> So why is it so hard to get all of that orchestrated? Why do we have to boil the oceans to get some sane defaults for all of this. Why do we need to micromanage absolutely everything here?
This post truly resonates with me, however i don't think that we appreciate just how many things are necessary to run a web application and do it well. There is an incredible amount of complexity that we attempt to abstract away.
Sometimes i wish that there'd be a tool that could tell me just how many active code lines are responsible for the processes that are currently running on any of the servers and in which languages. Off the top of my head, what's necessary to ship an enterprise web app in 2021.
RUNTIMES - No one* writes web applications in assembler code or a low level language like C with no dependencies - there is usually a complex runtime like JVM (for Java), CLR (for .NET), or whatever Python or Ruby implementations are used, which are already absolutely huge.
LIBRARIES - Then there are libraries for doing common tasks in each language, be it serving web requests, serving files, processing JSON data, doing server side rendering, doing RPC or some sort of message queueing etc, in part due to there not being just one web development language, but many. Whether this is a good thing or a bad thing, i'm not sure. Oh, and front end can also be really complex, since there are numerous libraries/frameworks out there for getting stuff rendering in a browser in an interactive way (Angular, Vue, React, jQuery), each with their own toolchains.
PACKAGING - But then there are also all the ways to package software, be it Docker containers, other OCI compatible containers (ones that have nothing to do with the Docker toolchain, like buildah + podman), approaches like using Vagrant, or shipping full size VMs, or just copying over some files on a server and either using Ansible, Chef, Puppet, Salt or manually configuring the environment. Automating this can also be done in any number of ways, be it GitLab CI, GitHub Actions, Jenkins, Drone or something else.
RUNNING - When you get to actually running your apps, what you have to manage is an entire operating system, from the network stack, to resource management, to everything else. And, of course, there are multiple OS distributions that have different tools and approaches to a variety of tasks (for example, OpenRC in Alpine vs systemd in Debian/Ubuntu).
INGRESS - But these OSes also don't live in a vacuum so you end up needing a point of ingress, possible load balancing or rate limiting, so eventually you introduce something like Apache, Nginx, Caddy, Traefik and optionally something like certbot for the former two. Those are absolutely huge dependencies as well, just have a look at how many modules the typical Apache installation has, all to make sure that your site can be viewed securely, do any rate limiting, path rewriting etc.!
DATA - And of course you'll also need to store your data somewhere. You might manage your databases with the aforementioned approaches to automate configuration and even running them, but at the end of the day you are still running something that has decades of research and updates behind them, regardless of whether it's SQLite, MariaDB, MySQL, PostgreSQL, SQL Server, S3, MongoDB, Redis or anything else. All of which have their own ways of interacting with them and different use cases, for example, you might use MariaDB for data storage, S3 for files and Redis for cache.

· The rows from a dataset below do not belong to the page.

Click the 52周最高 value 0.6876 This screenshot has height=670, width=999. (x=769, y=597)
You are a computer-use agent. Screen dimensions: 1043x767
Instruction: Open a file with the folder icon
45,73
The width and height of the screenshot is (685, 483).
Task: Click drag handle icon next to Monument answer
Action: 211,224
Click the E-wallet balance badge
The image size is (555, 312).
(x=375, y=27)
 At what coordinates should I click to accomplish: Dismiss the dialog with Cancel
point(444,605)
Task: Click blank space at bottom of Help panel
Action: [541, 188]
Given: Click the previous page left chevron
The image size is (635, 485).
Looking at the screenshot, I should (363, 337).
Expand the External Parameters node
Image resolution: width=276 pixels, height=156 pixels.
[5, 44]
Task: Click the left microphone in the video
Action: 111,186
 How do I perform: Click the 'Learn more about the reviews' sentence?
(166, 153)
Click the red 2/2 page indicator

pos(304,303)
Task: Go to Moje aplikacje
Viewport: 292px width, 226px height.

SUPPORT - And that's still not it! You also probably want some analytics, be it Google Analytics, Matomo, or something else. And monitoring, something like Nagios, Zabbix, or a setup with Prometheus and Grafana. Oh and you better run something for log aggregation, like ELK or Graylog. And don't forget about APM as well, to see what's going on in your app in depth, like Apache Skywalking or anything else.
OTHERS - There can be additional solutions in there as well, such as a service mesh to aid with discoverability of services, circuit breakers to route traffic appropriately, security solutions like Vault to make sure that your credentials aren't leaked, sometimes an auto scaling solution as well etc.
In summary, it's not just because of there being a lot of tools for doing any single thing, but rather that there are far too many concerns to be addressed in the first place. To that end, it's really amazing that you can even run things on a Raspberry Pi in the first place, and that many of the tools can scale from a small VPS to huge servers that would handle millions of requests.
That said, it doesn't have to always be this complex. If you want to have a maximally simple setup, just use something like PHP with a RDBMS like MariaDB/MySQL and server side rendering. Serve it out of a cheap VPS (i have been using Time4VPS, affiliate link in case you want to check them out: https://www.time4vps.com/?affid=5294, though DigitalOcean, Vultr, Hetzner, Linode and others are perfectly fine too), maybe use some super minimal CI like GitLab CI, Drone, or whatever your platform of choice supports.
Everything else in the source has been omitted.